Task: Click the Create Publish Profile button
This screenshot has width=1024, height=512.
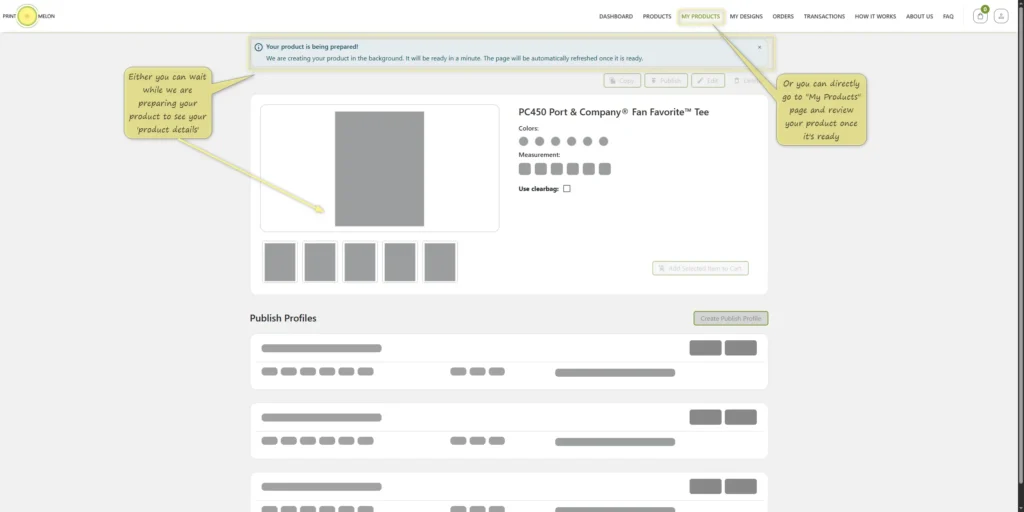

+++

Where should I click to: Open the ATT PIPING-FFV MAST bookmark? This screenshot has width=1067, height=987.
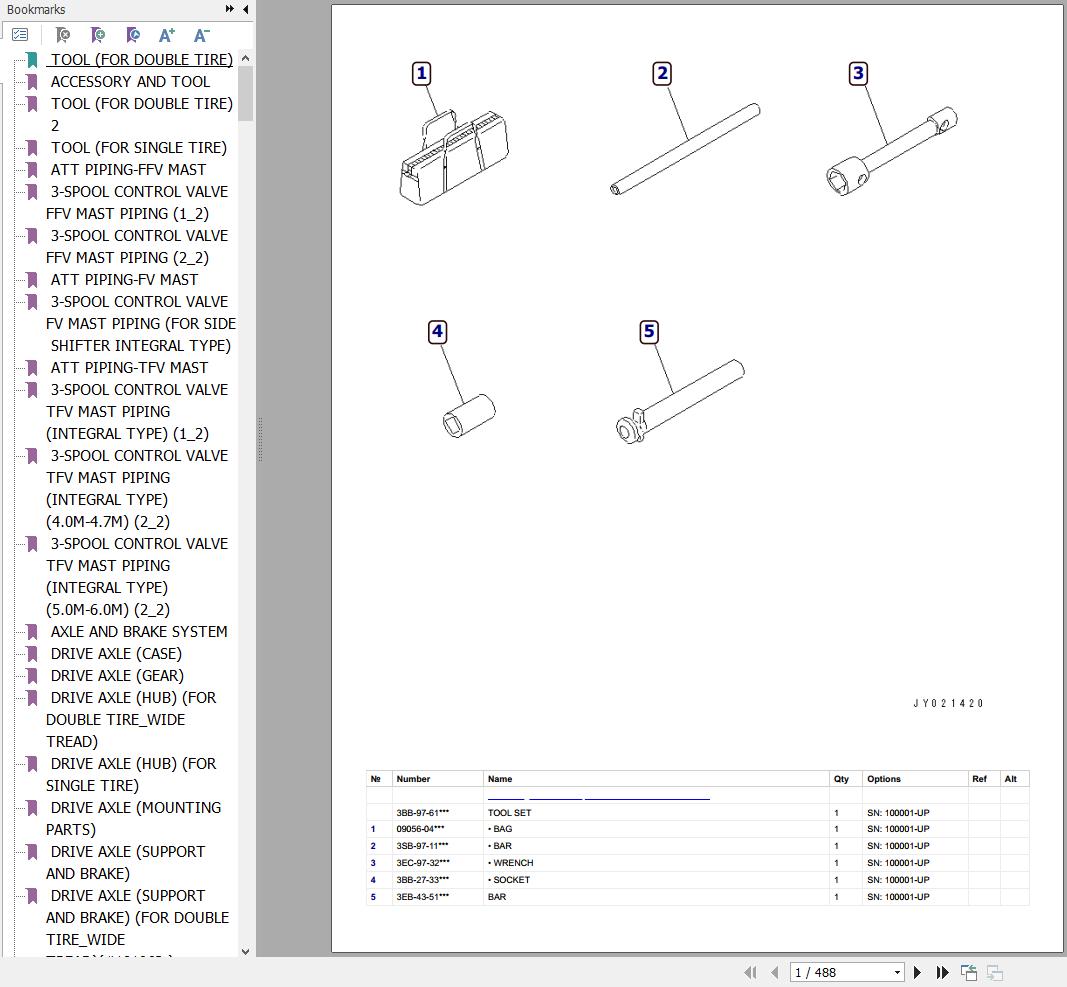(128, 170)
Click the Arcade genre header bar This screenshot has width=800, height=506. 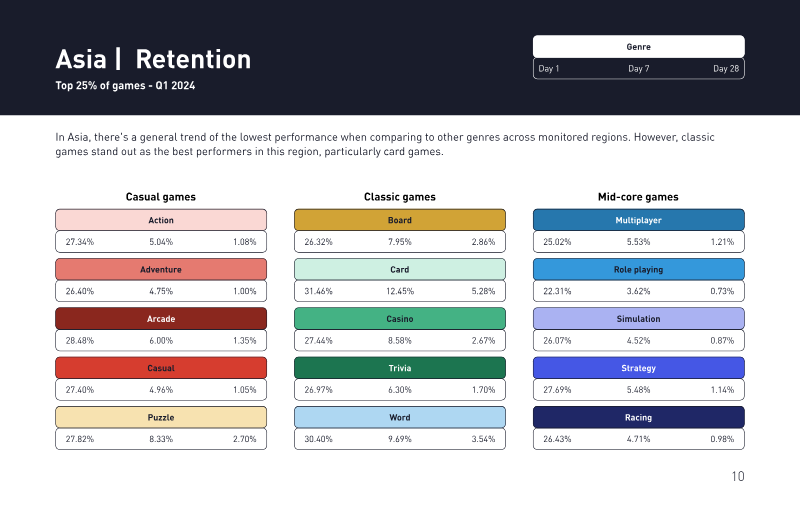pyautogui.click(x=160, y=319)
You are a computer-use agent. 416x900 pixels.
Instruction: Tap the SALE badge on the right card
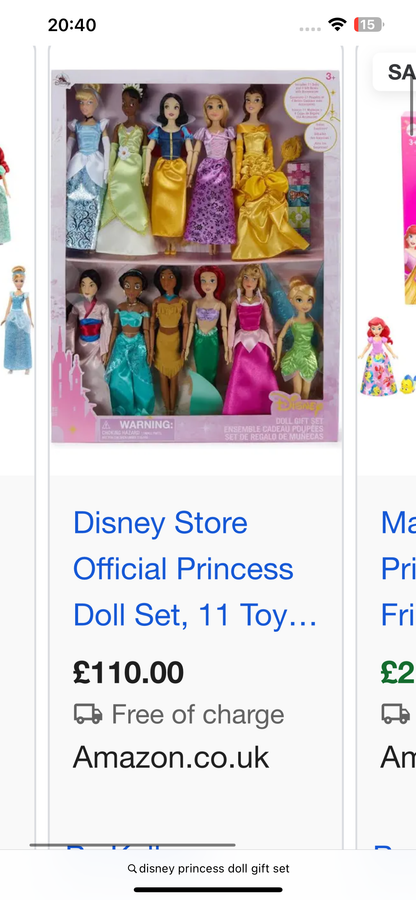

+++

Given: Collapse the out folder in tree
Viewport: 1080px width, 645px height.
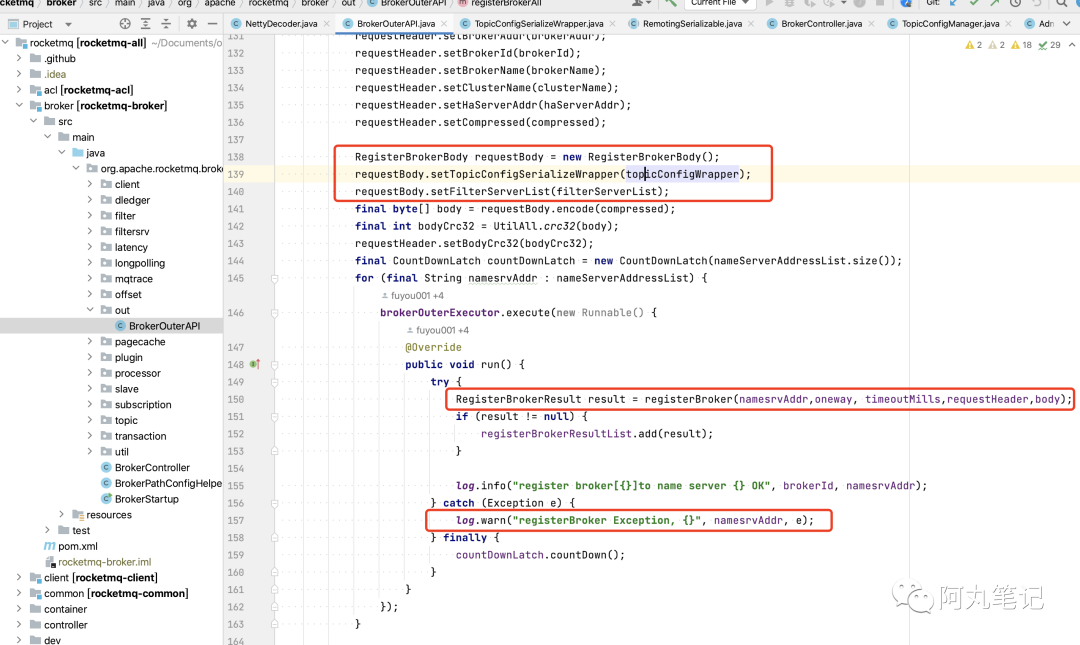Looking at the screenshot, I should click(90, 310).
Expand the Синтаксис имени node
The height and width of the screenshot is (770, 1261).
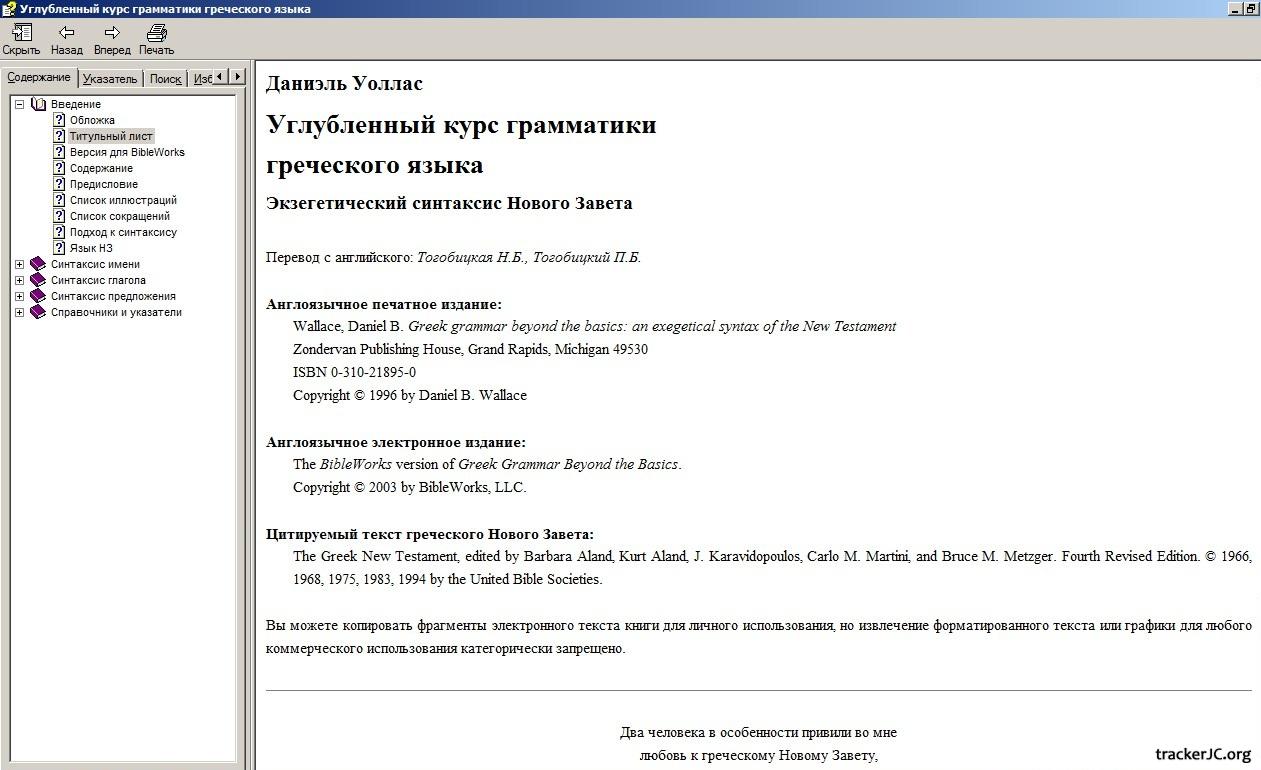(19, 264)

+++

Taking the listing above as the source, transcribe only the lines starting at the line with "Task: Click the Create Publish Profile button" and going through the line with "This screenshot has width=1024, height=512.", unaltered and with both ends included.

> [Solution]
Task: Click the Create Publish Profile button
This screenshot has width=1024, height=512.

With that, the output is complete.